Current Vascular Pharmacology

Author(s): Patrizia Ferroni, David Della-Morte, Antonello Pileggi, Silvia Riondino, Tatjana Rundek, Camillo Ricordi and Fiorella Guadagni

DOI: 10.2174/1570161111311030008

Pleiotropic Effects of PPARγ Agonist on Hemostatic Activation in Type 2 Diabetes Mellitus

Page: [338 - 351] Pages: 14

  • * (Excluding Mailing and Handling)

Abstract

Thiazolidinediones (TZDs) represent a class of peroxisome proliferator-activated receptor (PPAR)γ agonists widely used as insulin-sensitizers in the treatment of type 2 diabetes mellitus (T2DM). The beneficial effects of hypoglycemic drugs, including TZDs, on the hemostatic abnormalities associated to T2DM have been formerly related to improved metabolic control, rather than to direct effects. However, in recent years the pleiotropic effects of PPARγ agonists on hemostatic function have become evident. In particular, the role of platelets as a pivotal player in diabetes complications by stimulating and sustaining inflammation has been lately acknowledged.

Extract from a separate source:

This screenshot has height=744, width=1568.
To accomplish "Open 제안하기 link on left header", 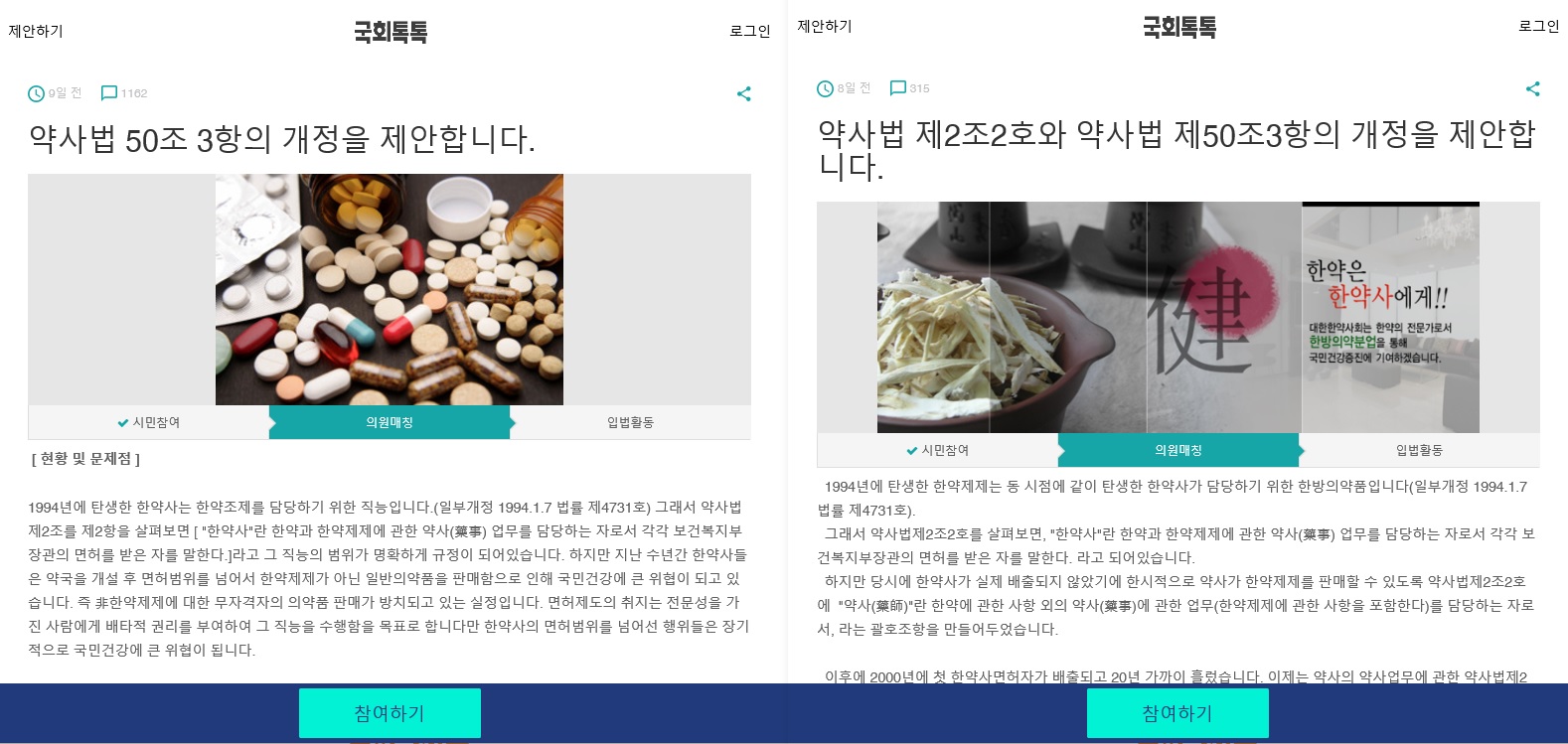I will coord(36,31).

Upon activation platelets synthesize and release many bioactive substances such as thromboxane A2 (TXA2) or pro-inflammatory mediators including CD40 ligand (CD40L) that exert autocrine and paracrine activation processes in vascular inflammation leading to cardiovascular disease (CVD). Although PPARγ is a nuclear hormone receptor, anucleate platelets also highly express this receptor and treatment with synthetic PPARγ ligands dampens the release of soluble(s)CD40L and TXA2 in thrombin-activated platelets. Moreover, PPARγ through Sirtuin1 pathway has been implicated in modulating inflammatory and atherosclerotic processes in patients with T2DM. Therefore, in T2DM, where platelet activation contributes to the pathogenesis of CVD, TZDs may have an enhanced therapeutic role, despite some potentially serious adverse side effects. This review will discuss the pleiotropic effects of PPARγ treatment on the hemostatic abnormalities associated with T2DM, with particular focus on platelet activation.

Keywords: Atherosclerosis, type 2 diabetes mellitus, haemostasis, platelet activation, PPARγ, PPARγ agonists, thiazolidinediones.